- ФРАГМЕНТ ТЕКСТА:
◇ ◇ ◇ ◇

Моисей Янковский - Шаляпин
Спустя ряд лет, когда Шаляпин в Италии впервые спел «Бориса Годунова», критики, привыкшие к особенностям итальянской певческой школы, все же единодушно отметили, что в этой роли Шаляпин достиг шекспировских высот.
Трагедийный жанр сопутствует Шаляпину, как бы формируя и складывая его артистическую индивидуальность. Он присутствует в Мельнике, ассоциирующемся с королем Лиром, и в Сальери, он присутствует и в Борисе Годунове, невольно заставляя вспомнить о Макбете.
Принято говорить, что партия Годунова в опере Мусоргского, несмотря на множество поразительных подробностей, не принадлежит к числу лучших и наиболее ярких. Но Шаляпин раскрыл в партии Бориса то основное и существенное, что позволило ему развить и расширить образ именно через музыку. Это удалось потому, что артист сумел ощутить важность музыкальной декламации, составляющей центральное звено в выразительных средствах партии.
Прав был Н. Д. Кашкин, когда выше всего ценил в «Борисе Годунове» именно эту сторону шаляпинского таланта.
Работа над Борисом Годуновым была для Шаляпина особенно мучительна. По всей вероятности, именно с оперы Мусоргского Шаляпин стал, как правило, изучать весь клавир и все без исключения партии.

◇ ◇ ◇ ◇

- ИЗВЛЕЧЁННЫЙ ЛИСТИНГ:
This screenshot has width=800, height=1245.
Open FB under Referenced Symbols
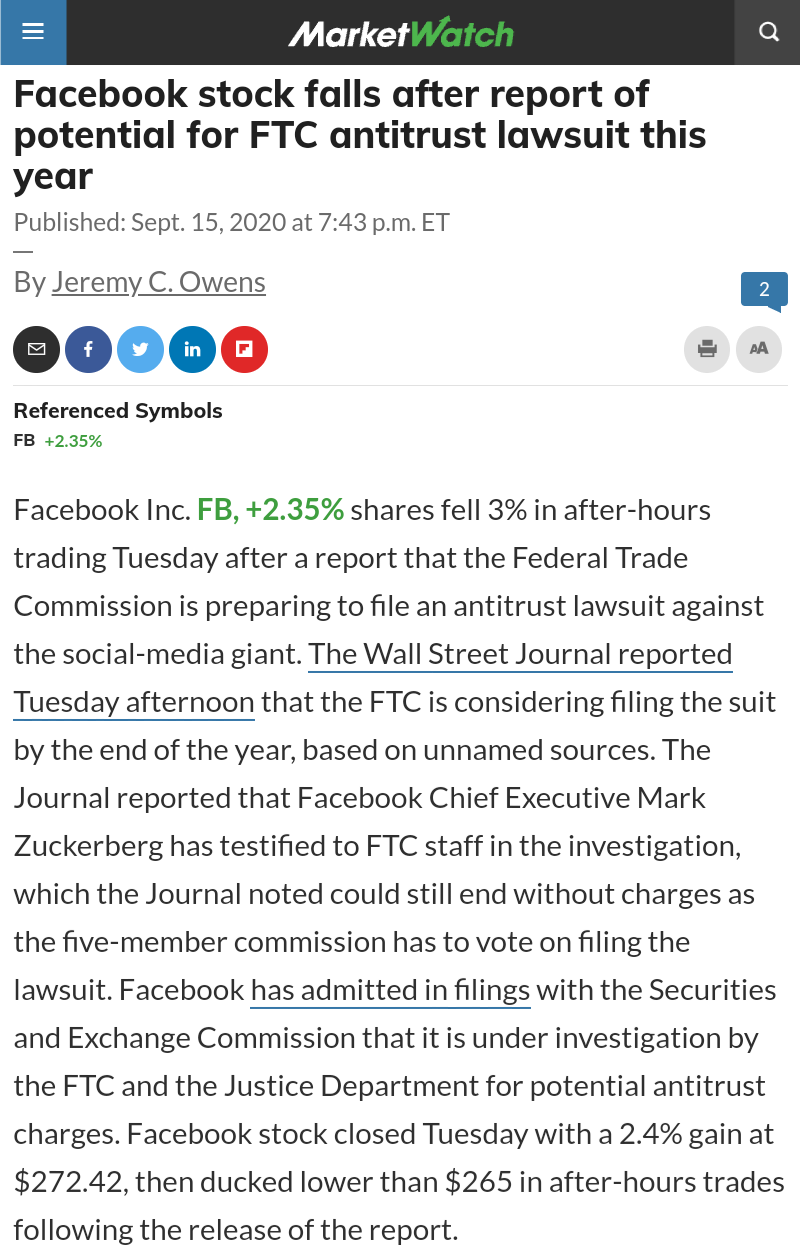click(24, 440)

◇ ◇ ◇ ◇

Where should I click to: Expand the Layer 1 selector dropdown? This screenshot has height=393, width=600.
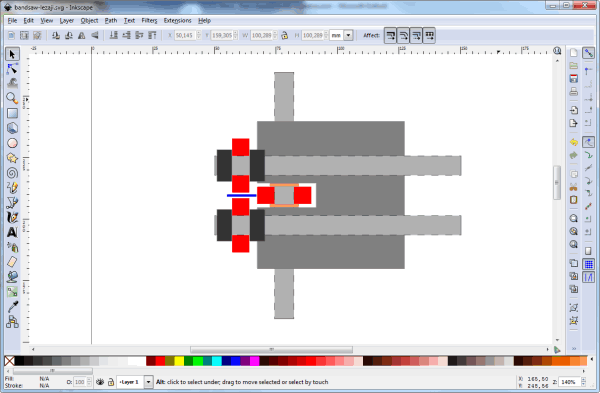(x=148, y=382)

◇ ◇ ◇ ◇

- ЗАДАНИЕ 1:
Ответьте по фрагменту о Шаляпине:
(a) В какой стране Шаляпин впервые спел «Бориса Годунова»?
(b) С каким персонажем ассоциируется Мельник?
(c) Что Шаляпин, как правило, стал изучать начиная с оперы Мусоргского?
- ЗАДАНИЕ 2: Процитируйте из листинга строки, начиная со строки, содержащей "This screenshot has width=800, height=1245.", и заканчивая строкой, содержащей "click(24, 440)", включая обе. Изображения в ответ не включайте.

- ОЖИДАЕМЫЙ ОТВЕТ 1:
(a) В Италии.
(b) С королём Лиром.
(c) Весь клавир и все без исключения партии.

- ОЖИДАЕМЫЙ ОТВЕТ 2:
This screenshot has width=800, height=1245.
Open FB under Referenced Symbols
click(24, 440)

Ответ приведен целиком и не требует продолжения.